Tenable®, Inc., the Cyber Exposure company, unveiled Tenable.io™ Lumin, a new Tenable.io application that for the first time empowers CISOs to confidently visualise, analyse and measure their organisation’s Cyber Exposure.
Digital transformation has radically increased the number and type of new technologies and compute platforms – from Cloud to IoT to Operational Technology – and led to dramatic growth in the attack surface. This expanding attack surface has given rise to an unrelenting barrage of vulnerabilities. 2017 was a record year for vulnerabilities, with more than 60% detected by Tenable customers classified as high or critical severity, according to Tenable Research.

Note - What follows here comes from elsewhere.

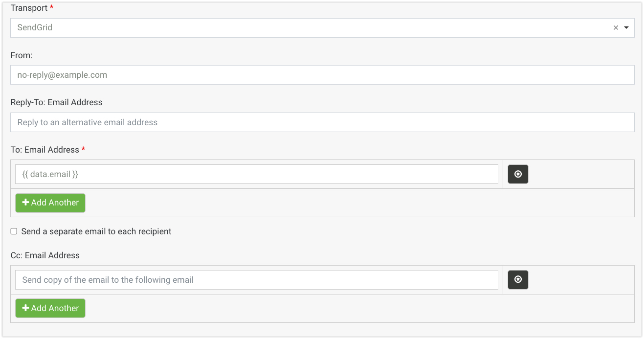Focus the Cc email copy field
644x339 pixels.
[256, 280]
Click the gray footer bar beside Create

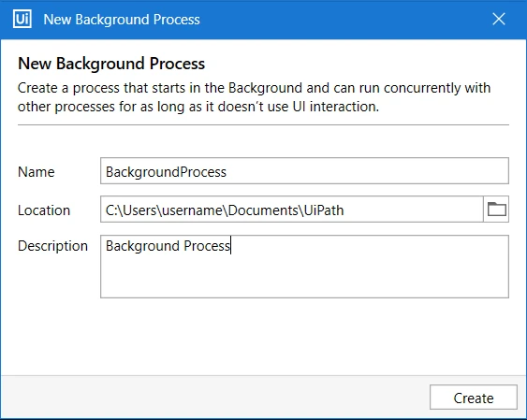tap(215, 397)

CISOs struggle to gain basic visibility into this dynamic computing landscape and when faced with 1,000s of WannaCry-level severity issues at any given time, find it nearly impossible to prioritise where to focus remediation. At the same time, cyber risk is one of the top business risks for CEOs and boards of directors.
CISOs are constantly being asked to quantify the organisation’s cyber risk and compare it to best-in-class security and industry peers, yet lack an effective way to measure and communicate this data to the Board.
Tenable.io Lumin is the industry’s first Cyber Exposure offering which tackles these problems head-on by visualising, analysing and measuring the organisation’s Cyber Exposure across the entire modern attack surface. Tenable.io Lumin combines vulnerability data with asset business criticality and threat context so CISOs can focus their teams on the issues that matter most to the business.
Tenable.io Lumin also uniquely applies data science to the industry’s richest set of vulnerability intelligence so CISOs can quantify their organisation’s cyber risk, benchmark it against the industry and make better strategic decisions at the Board level. Tenable.io Lumin arms the CISO with the insight needed to improve cybersecurity effectiveness over time and effectively communicate cyber risk to the business.
Tenable.io Lumin, in concert with the other Tenable.io applications, empowers organisations to answer four critical questions at all times: Where are we exposed? Where should we prioritise efforts based on risk? How are we reducing our exposure over time? How does our cyber hygiene compare to our peers?
“In spite of decades of hard work, the attackers have the advantage. The stakes are too high for the status quo to remain,” said Dave Cole, chief product officer at Tenable. “We must come together as an industry to transform vulnerability management, putting the CISO in the driver’s seat so organisations can proactively measure and manage cyber risk in the same way as other business risks, such as production forecasting and managing potential supply chain disruptions.
It’s time to flip the advantage into the hands of Security. Cyber Exposure will help drive this transformation, and Tenable.io Lumin is a significant step forward to making this a reality.”
Key capabilities of Tenable.io Lumin include:
- Exposure analytics and benchmarking: Analyse and benchmark Cyber Exposure objectively across internal groups and industry peers, for example, time to remediate critical exploitable vulnerabilities as compared to best-in-class organisations and organisations of similar size and industry. Benchmarking data is fueled by the unique combination of Tenable product telemetry and the human intelligence of the Tenable Research team. This combination brings together vulnerability intelligence with cybersecurity and data science expertise.
- Risk-based scoring and prioritisation: Advanced risk-based Cyber Exposure scoring weighs vulnerabilities, threat data, and each asset’s business value and criticality, providing clear guidance about where to prioritise remediation efforts based on risk.
- Third-party data APIs: Import, normalise, and consolidate third-party vulnerability and asset data alongside Nessus® vulnerability data within Tenable.io. Out of the box APIs include Qualys for vulnerability data, Amazon Web Services for cloud workload data and ServiceNow for IT asset data (generally available in 2018). A single view makes it easier for large organisations using multiple solutions to manage Cyber Exposure holistically.
Tenable.io Lumin is a new application within Tenable.io, the industry’s first Cyber Exposure platform for securing the full range of modern assets, from IT to Cloud to IoT to OT. Tenable.io Lumin will work with and complement Tenable’s purpose-built solutions for Vulnerability Management, Container Security, Web Application Scanning and Industrial Security, an Operational Technology security offering brought to market jointly with Siemens.
Tenable will begin a beta for Tenable.io Lumin in Q2 2018 and unveil new capabilities throughout 2018. The product will be generally available in the second half of 2018.